> **RECORDS FOR THE TASK**:
[Start of section]

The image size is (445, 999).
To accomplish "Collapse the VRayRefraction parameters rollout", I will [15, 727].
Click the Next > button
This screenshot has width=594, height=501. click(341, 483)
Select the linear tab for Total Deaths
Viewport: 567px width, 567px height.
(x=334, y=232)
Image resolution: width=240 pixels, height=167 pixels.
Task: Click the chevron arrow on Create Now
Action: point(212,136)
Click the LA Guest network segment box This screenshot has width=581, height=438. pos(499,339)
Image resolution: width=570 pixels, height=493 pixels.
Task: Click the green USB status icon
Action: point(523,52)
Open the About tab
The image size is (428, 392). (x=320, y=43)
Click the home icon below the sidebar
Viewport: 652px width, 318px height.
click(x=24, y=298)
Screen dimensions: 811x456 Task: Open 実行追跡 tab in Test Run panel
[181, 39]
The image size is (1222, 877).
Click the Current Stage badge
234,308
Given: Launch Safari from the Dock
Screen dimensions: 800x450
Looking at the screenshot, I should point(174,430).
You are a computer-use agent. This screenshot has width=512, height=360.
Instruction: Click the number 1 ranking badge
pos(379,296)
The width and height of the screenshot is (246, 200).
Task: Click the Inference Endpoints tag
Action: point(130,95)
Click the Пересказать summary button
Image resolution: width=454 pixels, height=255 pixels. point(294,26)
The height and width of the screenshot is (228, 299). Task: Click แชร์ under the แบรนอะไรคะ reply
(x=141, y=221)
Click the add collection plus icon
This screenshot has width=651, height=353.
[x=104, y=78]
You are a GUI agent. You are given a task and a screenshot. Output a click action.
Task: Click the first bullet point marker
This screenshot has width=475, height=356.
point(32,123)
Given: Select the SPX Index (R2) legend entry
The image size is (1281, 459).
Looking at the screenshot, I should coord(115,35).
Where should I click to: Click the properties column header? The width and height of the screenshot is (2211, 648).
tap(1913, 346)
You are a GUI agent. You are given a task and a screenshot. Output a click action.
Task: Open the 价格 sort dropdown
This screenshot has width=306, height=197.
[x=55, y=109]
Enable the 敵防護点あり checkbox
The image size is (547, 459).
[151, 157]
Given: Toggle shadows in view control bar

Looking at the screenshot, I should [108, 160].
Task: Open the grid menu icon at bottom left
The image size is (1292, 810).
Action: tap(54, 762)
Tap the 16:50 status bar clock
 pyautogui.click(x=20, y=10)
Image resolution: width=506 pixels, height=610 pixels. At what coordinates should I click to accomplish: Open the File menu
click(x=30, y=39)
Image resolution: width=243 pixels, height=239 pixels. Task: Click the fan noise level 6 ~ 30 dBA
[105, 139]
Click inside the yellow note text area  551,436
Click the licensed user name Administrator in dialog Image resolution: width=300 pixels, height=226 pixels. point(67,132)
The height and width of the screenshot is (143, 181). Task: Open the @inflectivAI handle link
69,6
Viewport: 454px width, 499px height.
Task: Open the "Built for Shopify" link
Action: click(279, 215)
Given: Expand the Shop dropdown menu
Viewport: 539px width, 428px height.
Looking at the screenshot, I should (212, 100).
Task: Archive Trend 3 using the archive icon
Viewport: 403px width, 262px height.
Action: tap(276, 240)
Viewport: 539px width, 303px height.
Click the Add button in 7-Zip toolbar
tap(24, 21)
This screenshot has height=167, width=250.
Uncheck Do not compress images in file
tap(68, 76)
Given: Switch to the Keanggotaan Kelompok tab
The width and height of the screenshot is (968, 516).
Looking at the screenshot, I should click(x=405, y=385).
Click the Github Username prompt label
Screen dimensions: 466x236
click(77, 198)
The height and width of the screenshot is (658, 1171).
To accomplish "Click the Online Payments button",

[End of section]

> **YOUR OBJECTIVE**: Write out the listing again. Keep every character the same.

> **RESPONSE**:
The image size is (445, 999).
To accomplish "Collapse the VRayRefraction parameters rollout", I will [15, 727].
Click the Next > button
This screenshot has width=594, height=501. click(341, 483)
Select the linear tab for Total Deaths
Viewport: 567px width, 567px height.
(x=334, y=232)
Image resolution: width=240 pixels, height=167 pixels.
Task: Click the chevron arrow on Create Now
Action: point(212,136)
Click the LA Guest network segment box This screenshot has width=581, height=438. pos(499,339)
Image resolution: width=570 pixels, height=493 pixels.
Task: Click the green USB status icon
Action: point(523,52)
Open the About tab
The image size is (428, 392). (x=320, y=43)
Click the home icon below the sidebar
Viewport: 652px width, 318px height.
click(x=24, y=298)
Screen dimensions: 811x456 Task: Open 実行追跡 tab in Test Run panel
[181, 39]
The image size is (1222, 877).
Click the Current Stage badge
234,308
Given: Launch Safari from the Dock
Screen dimensions: 800x450
Looking at the screenshot, I should point(174,430).
You are a computer-use agent. This screenshot has width=512, height=360.
Instruction: Click the number 1 ranking badge
pos(379,296)
The width and height of the screenshot is (246, 200).
Task: Click the Inference Endpoints tag
Action: point(130,95)
Click the Пересказать summary button
Image resolution: width=454 pixels, height=255 pixels. point(294,26)
The height and width of the screenshot is (228, 299). Task: Click แชร์ under the แบรนอะไรคะ reply
(x=141, y=221)
Click the add collection plus icon
This screenshot has width=651, height=353.
[x=104, y=78]
You are a GUI agent. You are given a task and a screenshot. Output a click action.
Task: Click the first bullet point marker
This screenshot has width=475, height=356.
point(32,123)
Given: Select the SPX Index (R2) legend entry
The image size is (1281, 459).
Looking at the screenshot, I should coord(115,35).
Where should I click to: Click the properties column header? The width and height of the screenshot is (2211, 648).
tap(1913, 346)
You are a GUI agent. You are given a task and a screenshot. Output a click action.
Task: Open the 价格 sort dropdown
This screenshot has width=306, height=197.
[x=55, y=109]
Enable the 敵防護点あり checkbox
The image size is (547, 459).
[151, 157]
Given: Toggle shadows in view control bar

Looking at the screenshot, I should [108, 160].
Task: Open the grid menu icon at bottom left
The image size is (1292, 810).
Action: tap(54, 762)
Tap the 16:50 status bar clock
 pyautogui.click(x=20, y=10)
Image resolution: width=506 pixels, height=610 pixels. At what coordinates should I click to accomplish: Open the File menu
click(x=30, y=39)
Image resolution: width=243 pixels, height=239 pixels. Task: Click the fan noise level 6 ~ 30 dBA
[105, 139]
Click inside the yellow note text area  551,436
Click the licensed user name Administrator in dialog Image resolution: width=300 pixels, height=226 pixels. point(67,132)
The height and width of the screenshot is (143, 181). Task: Open the @inflectivAI handle link
69,6
Viewport: 454px width, 499px height.
Task: Open the "Built for Shopify" link
Action: click(279, 215)
Given: Expand the Shop dropdown menu
Viewport: 539px width, 428px height.
Looking at the screenshot, I should (212, 100).
Task: Archive Trend 3 using the archive icon
Viewport: 403px width, 262px height.
Action: tap(276, 240)
Viewport: 539px width, 303px height.
Click the Add button in 7-Zip toolbar
tap(24, 21)
This screenshot has height=167, width=250.
Uncheck Do not compress images in file
tap(68, 76)
Given: Switch to the Keanggotaan Kelompok tab
The width and height of the screenshot is (968, 516).
Looking at the screenshot, I should click(x=405, y=385).
Click the Github Username prompt label
Screen dimensions: 466x236
click(77, 198)
The height and width of the screenshot is (658, 1171).
To accomplish "Click the Online Payments button",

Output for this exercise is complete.